Extracted material:
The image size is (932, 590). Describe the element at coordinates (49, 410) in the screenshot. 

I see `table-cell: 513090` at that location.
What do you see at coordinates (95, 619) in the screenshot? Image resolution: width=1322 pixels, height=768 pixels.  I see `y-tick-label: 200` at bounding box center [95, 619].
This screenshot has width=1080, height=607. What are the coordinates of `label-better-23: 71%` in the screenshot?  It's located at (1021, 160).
==
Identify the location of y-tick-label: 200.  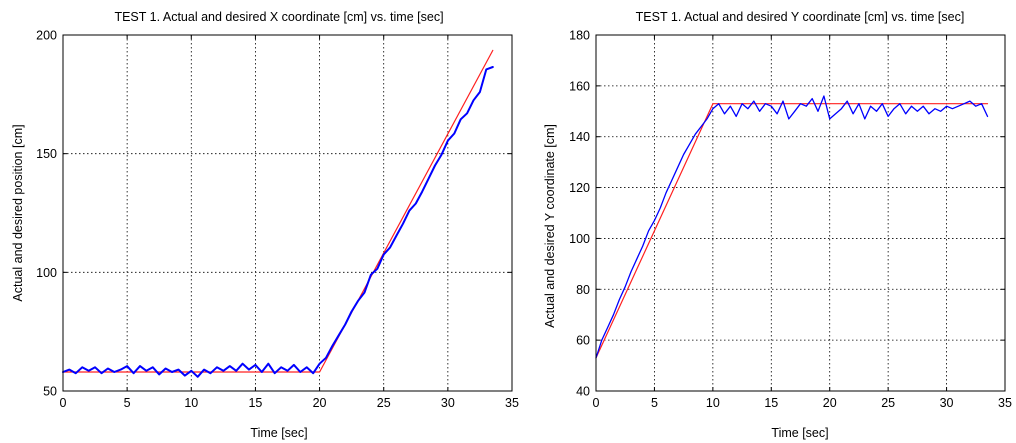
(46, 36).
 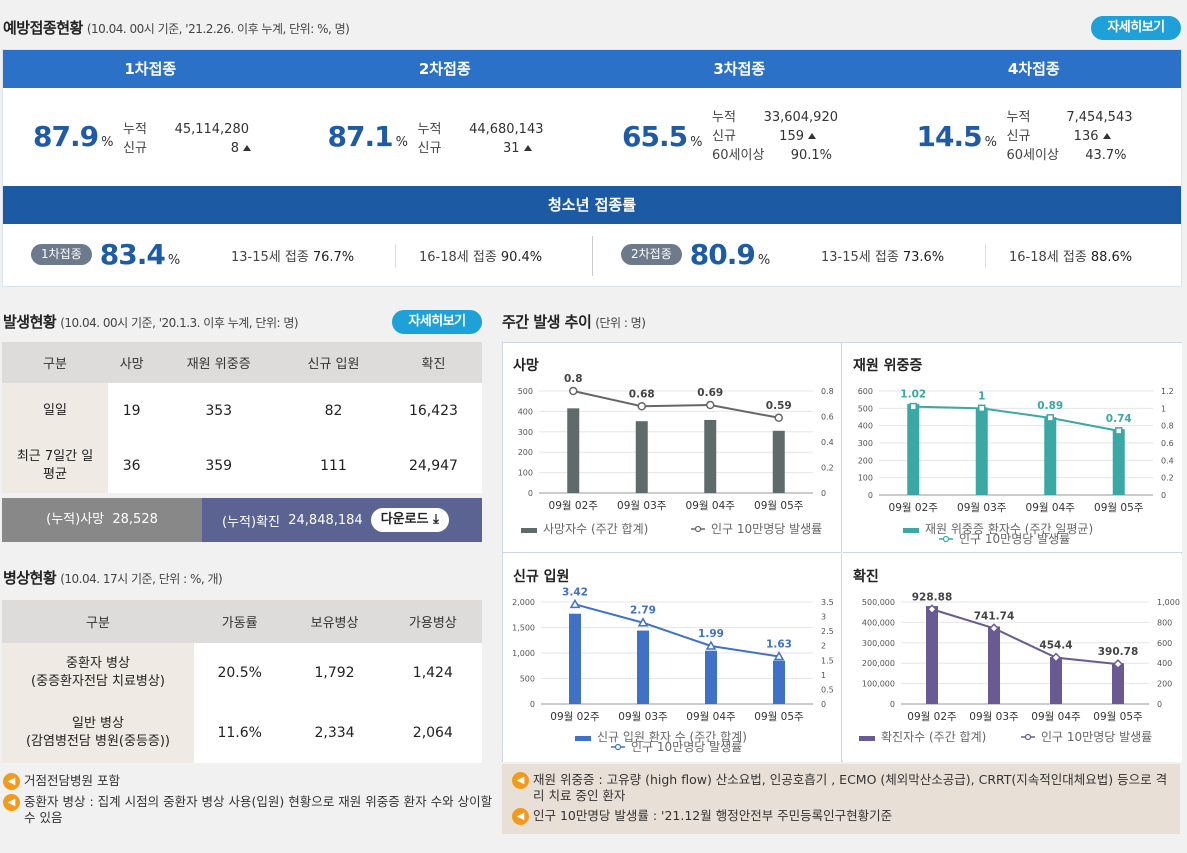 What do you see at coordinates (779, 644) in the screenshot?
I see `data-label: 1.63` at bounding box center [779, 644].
--
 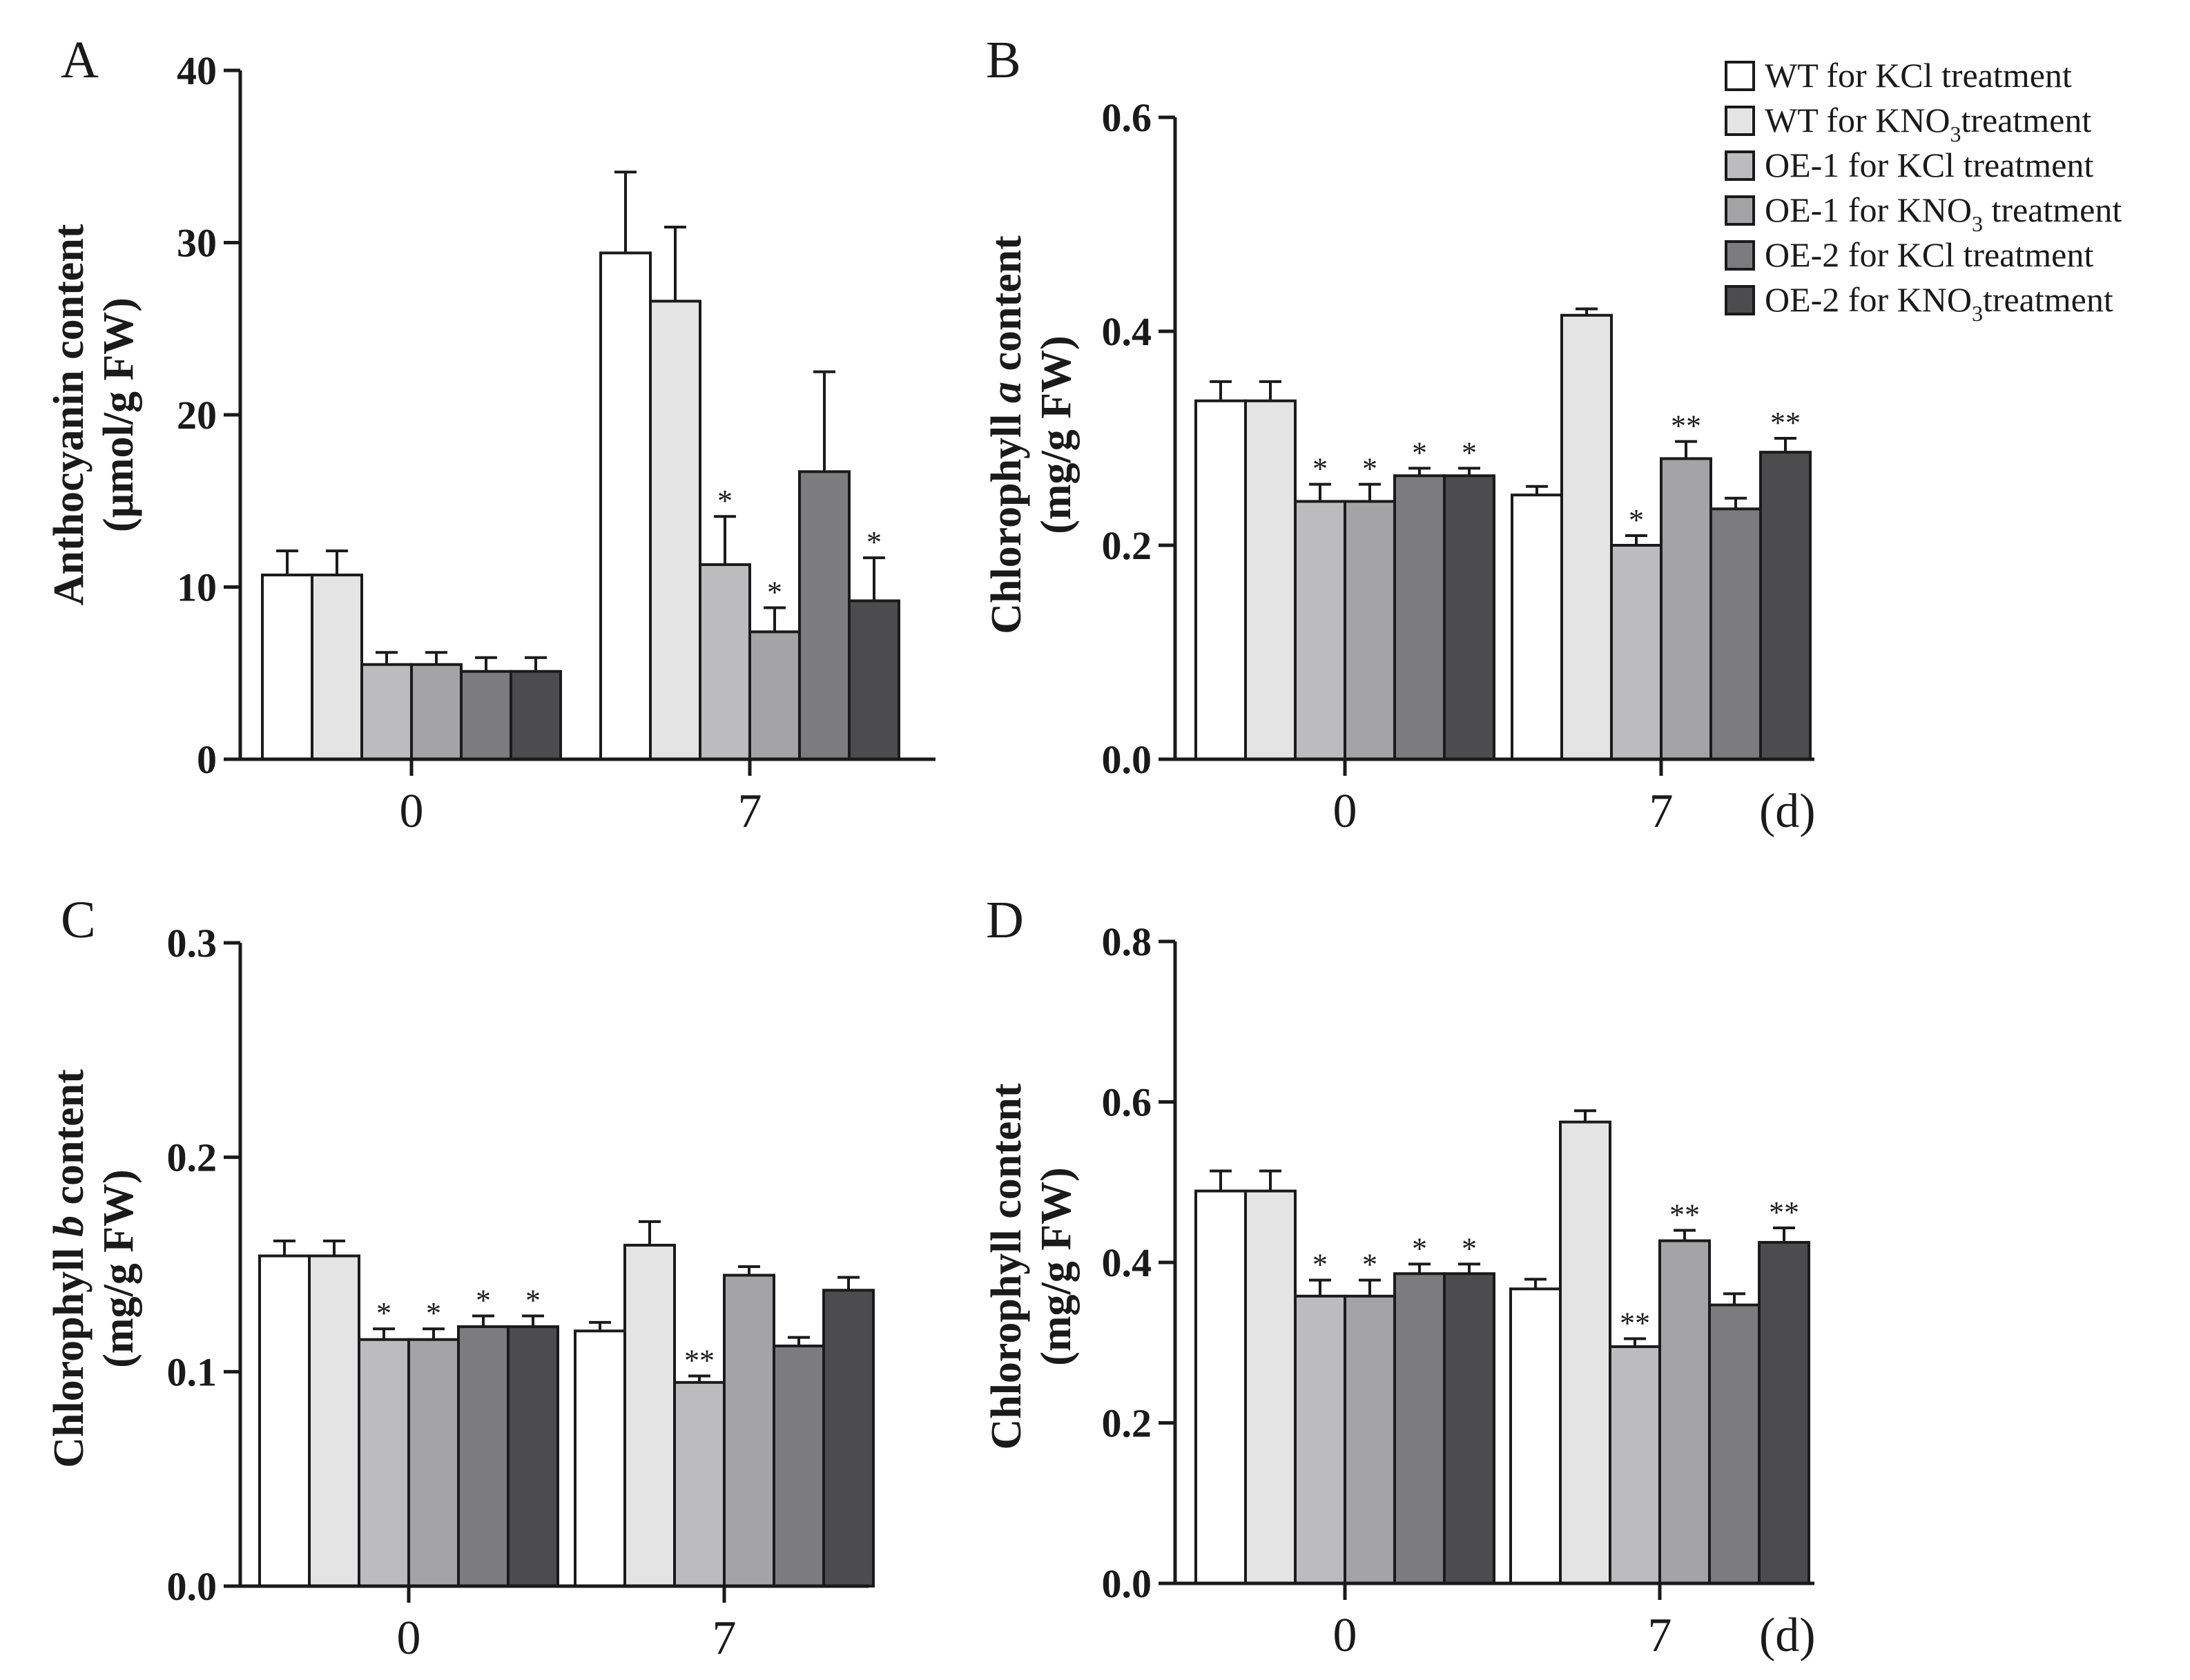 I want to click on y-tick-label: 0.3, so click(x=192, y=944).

Task to complete:
List every line of the items above that contains the string "center".

Answer to the problem:
What do you see at coordinates (95, 619) in the screenshot? Image resolution: width=1322 pixels, height=768 pixels.  I see `y-tick-label: 200` at bounding box center [95, 619].
I see `data-label: 1.63` at bounding box center [779, 644].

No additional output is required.